The other thing is that you're dependent on the validation server's availability to check the receipts. Apple's got great uptime in this respect (and others), but there have been outages (a big one last September: http://www.ilounge.com/index.php/news/comments/app-store-suf...).

It's a tradeoff, really, that most IAP implementors consider:

Cost of support and loss of goodwill when legitimate customers run into issues vs. loss of revenue from pirates (heretofore only jailbroken phone users) who likely wouldn't have purchased anyway.

It makes fiscal sense for big players with big IAP scale like Zynga to strictly validate. Little players may find it is less critical to the bottom line to be strict about it.


You're also dependent on Apple's purchasing servers to buy the content to begin with, so I'm not sure I see the point.


Why do you say it's a pain to implement? It's an HTTP+JSON API, and there's only one error code you have to care about:

If the value of the status key is 0, this is a valid receipt. If the value is anything other than 0, this receipt is invalid.

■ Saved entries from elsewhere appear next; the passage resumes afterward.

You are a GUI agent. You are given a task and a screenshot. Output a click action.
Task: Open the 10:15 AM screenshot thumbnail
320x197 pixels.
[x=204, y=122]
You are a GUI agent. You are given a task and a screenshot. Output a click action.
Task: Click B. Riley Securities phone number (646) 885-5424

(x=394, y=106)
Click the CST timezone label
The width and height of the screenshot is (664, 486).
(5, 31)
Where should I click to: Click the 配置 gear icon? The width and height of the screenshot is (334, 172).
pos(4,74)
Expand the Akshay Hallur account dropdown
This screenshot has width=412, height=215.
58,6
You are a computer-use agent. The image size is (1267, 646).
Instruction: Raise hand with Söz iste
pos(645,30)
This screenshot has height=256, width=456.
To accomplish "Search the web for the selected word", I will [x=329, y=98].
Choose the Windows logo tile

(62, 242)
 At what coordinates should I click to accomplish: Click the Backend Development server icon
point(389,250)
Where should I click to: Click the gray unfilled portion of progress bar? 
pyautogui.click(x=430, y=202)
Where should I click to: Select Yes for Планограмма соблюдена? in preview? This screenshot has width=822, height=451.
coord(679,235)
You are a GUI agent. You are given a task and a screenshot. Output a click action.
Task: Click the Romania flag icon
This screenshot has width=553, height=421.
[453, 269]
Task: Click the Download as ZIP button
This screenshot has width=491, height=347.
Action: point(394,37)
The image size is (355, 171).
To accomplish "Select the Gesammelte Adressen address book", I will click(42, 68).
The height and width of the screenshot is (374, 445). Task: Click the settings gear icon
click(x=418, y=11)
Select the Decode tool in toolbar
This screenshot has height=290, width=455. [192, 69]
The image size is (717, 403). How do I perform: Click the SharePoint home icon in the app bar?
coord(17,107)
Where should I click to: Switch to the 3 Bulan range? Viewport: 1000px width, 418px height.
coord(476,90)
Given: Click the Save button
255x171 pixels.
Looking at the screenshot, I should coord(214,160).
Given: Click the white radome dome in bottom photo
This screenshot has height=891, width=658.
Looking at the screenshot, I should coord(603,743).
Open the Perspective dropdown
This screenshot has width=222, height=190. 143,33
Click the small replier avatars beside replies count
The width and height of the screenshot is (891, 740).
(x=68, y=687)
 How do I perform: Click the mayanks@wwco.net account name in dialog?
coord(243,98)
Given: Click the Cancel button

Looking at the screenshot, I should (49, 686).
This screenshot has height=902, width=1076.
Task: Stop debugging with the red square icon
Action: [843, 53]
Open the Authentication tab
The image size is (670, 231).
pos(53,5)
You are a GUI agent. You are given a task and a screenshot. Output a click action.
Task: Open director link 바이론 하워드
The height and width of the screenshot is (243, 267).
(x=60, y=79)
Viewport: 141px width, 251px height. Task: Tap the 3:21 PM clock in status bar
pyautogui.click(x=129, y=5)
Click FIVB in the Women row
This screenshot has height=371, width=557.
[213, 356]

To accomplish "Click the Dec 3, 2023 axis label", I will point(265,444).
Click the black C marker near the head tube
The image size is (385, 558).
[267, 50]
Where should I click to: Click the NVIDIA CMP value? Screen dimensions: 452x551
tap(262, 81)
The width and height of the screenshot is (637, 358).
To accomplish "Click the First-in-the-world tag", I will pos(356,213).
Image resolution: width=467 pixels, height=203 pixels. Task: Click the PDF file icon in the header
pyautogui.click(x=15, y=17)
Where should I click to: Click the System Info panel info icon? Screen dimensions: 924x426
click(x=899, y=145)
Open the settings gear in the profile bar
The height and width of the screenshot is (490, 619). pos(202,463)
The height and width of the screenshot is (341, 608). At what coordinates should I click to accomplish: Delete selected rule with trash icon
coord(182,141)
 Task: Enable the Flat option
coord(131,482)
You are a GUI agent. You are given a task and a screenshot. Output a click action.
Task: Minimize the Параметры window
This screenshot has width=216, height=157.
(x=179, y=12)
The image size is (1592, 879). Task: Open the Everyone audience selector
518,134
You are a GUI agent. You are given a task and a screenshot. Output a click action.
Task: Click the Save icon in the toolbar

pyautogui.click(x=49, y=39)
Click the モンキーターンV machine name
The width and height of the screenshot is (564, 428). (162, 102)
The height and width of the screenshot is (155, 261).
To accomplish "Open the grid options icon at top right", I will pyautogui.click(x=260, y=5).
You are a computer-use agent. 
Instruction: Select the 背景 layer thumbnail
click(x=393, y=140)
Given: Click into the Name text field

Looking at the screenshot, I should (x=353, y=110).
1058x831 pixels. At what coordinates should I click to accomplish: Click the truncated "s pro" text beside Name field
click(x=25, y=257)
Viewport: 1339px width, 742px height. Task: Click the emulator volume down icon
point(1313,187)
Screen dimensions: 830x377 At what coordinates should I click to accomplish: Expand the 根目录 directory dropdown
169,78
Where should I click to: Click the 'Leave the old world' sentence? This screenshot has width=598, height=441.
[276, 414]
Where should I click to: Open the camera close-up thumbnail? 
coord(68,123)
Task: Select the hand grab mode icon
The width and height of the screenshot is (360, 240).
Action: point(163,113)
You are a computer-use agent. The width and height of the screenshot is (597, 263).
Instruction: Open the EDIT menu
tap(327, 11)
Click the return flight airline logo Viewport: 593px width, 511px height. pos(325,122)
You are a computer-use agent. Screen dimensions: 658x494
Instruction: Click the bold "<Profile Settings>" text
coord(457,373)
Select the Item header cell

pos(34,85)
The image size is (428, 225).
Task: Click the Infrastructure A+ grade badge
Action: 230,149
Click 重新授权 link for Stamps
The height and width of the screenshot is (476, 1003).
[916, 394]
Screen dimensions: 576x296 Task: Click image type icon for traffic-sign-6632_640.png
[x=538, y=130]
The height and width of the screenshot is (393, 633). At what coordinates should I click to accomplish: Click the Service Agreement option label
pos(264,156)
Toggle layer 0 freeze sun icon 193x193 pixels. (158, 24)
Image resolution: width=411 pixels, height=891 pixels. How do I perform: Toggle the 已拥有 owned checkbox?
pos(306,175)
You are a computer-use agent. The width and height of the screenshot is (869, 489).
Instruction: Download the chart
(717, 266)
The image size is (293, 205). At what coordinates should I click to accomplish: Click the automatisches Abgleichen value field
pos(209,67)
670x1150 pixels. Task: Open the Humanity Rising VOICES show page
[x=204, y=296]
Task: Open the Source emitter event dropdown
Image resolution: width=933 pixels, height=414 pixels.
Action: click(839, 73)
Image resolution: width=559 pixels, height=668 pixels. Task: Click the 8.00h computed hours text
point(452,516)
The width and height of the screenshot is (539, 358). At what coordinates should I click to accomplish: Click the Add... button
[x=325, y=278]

http://developer.apple.com/library/ios/#documentation/Networ...


+1 Totally agree, it is actually pretty easy and worth it if you already have to have a server. If you don't already have a server, then it probably isn't worth adding one.


Apple does not require it because its not their job. Its the app developer that's losing money because of this not Apple. They provided a way to do it right.


I wonder if Apple will start using certificate pinning[1] (like chrome does for google certs).